Обычно он сидел за кафедрой, низко наклонясь к листкам рукописи, чуть отставив руку с потухшей папиросой, и говорил тихим, неторопливым, слегка скрипучим голосом — разбирал только что прочитанный студентом рассказ. Он говорил о значении и весомости каждого слова, о точности единственно найденного эпитета, о ритме прозы, о непостижимом сочетании юмористического и трагедийного, о кратком пейзаже и психологическом контексте. Он говорил о любимых и нелюбимых словах, которые есть у всех писателей. Он рассказывал об остроте, зоркости и беспощадности писательского глаза. Он говорил о титаническом труде Флобера над фразой, он рассказывал о мастерстве Чехова, Куприна, Бунина. Он иногда сердился, это почти незаметно было внешне. Но фраза, сказанная им: «Это не проза, это перекатывание булыжников по мостовой», говорила о том, что прочитанный рассказ студента написан торопливо, неряшливо, без любви к слову. Однако, сам будучи превосходным стилистом, он был терпим к разным стилевым направлениям, к разным средствам выражения, он никому не навязывал своей манеры письма. Но он был нетерпим к рационалистической манере «чистописания», к той академической гладкописи, которая навевает ощущение пыльной пустоты покинутого навек дома.

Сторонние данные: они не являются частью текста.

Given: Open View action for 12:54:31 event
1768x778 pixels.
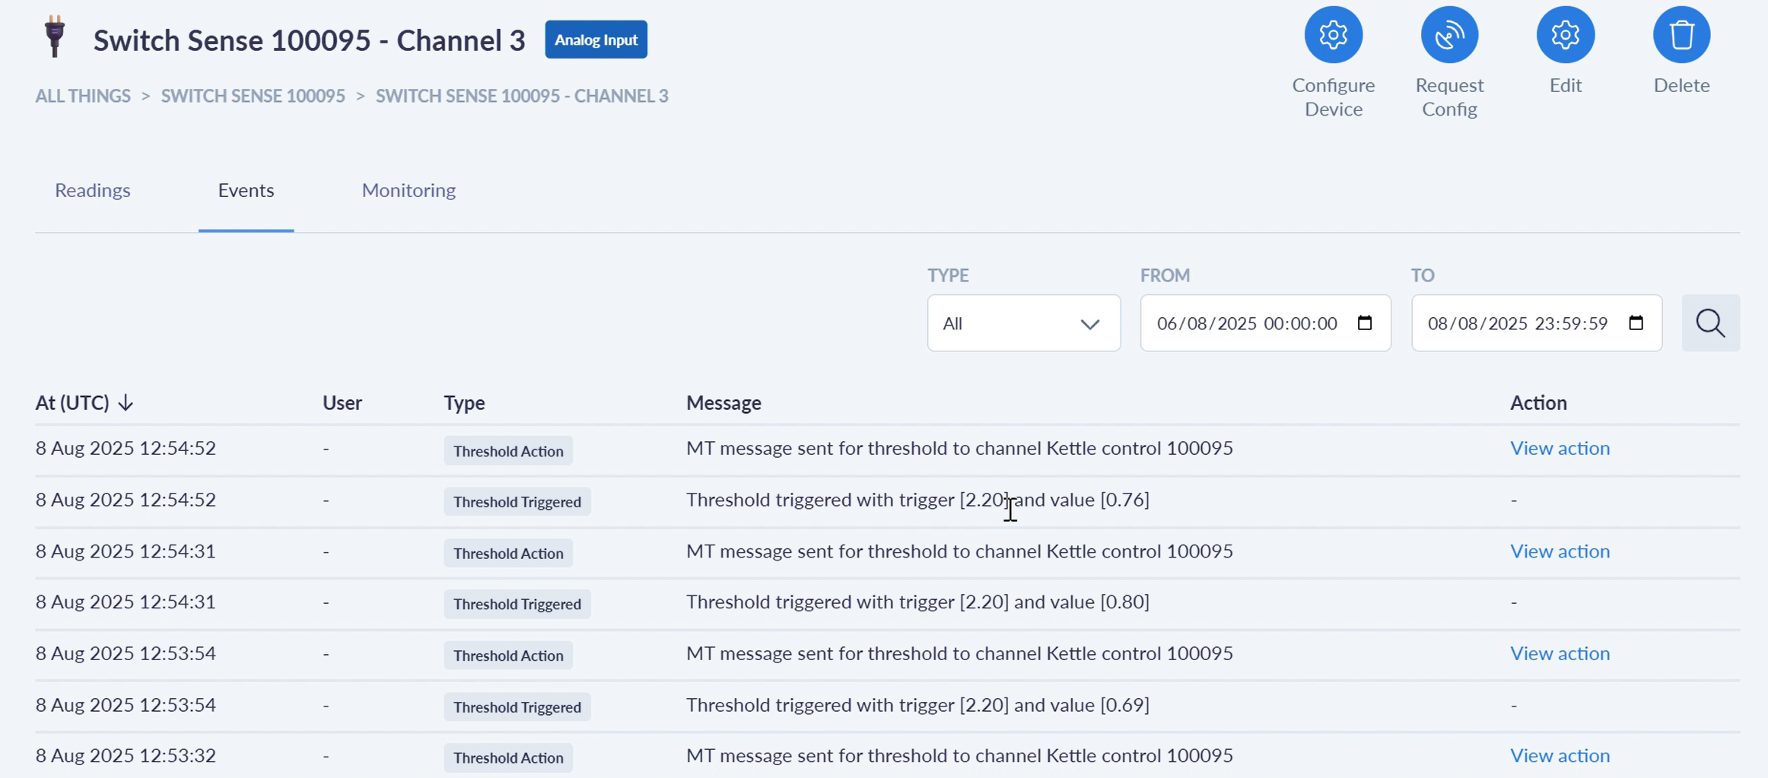Looking at the screenshot, I should tap(1560, 551).
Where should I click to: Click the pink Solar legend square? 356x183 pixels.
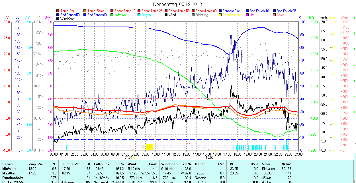click(x=275, y=15)
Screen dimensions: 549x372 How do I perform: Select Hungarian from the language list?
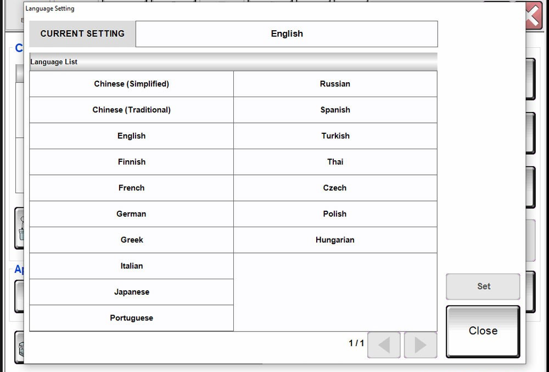[x=335, y=240]
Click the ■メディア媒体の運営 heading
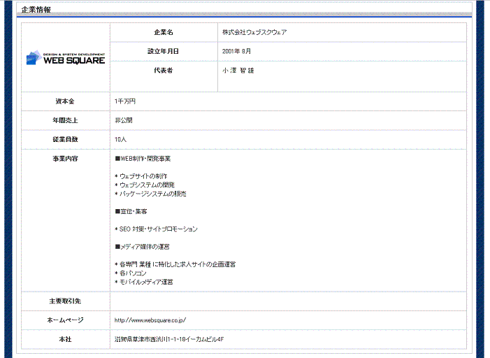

Довольно часто, разбирая сюжет, коллизию того или иного рассказа, он по ассоциациям начинал вспоминать различные случаи из своей жизни, всегда удивительно интересные, полные юмора и неожиданных поворотов. И когда смеялся, морщинки доброты звездочками собирались возле век, и он, оглядывая нас, неторопливо чиркал спичкой по коробку, зажигая забытую папиросу.
Он рассказывал нам готовые новеллы из своей жизни, и устные эти новеллы, уже тронутые писательским домыслом, были настолько хороши, что я глубоко жалею — он не все их успел записать и опубликовать позднее.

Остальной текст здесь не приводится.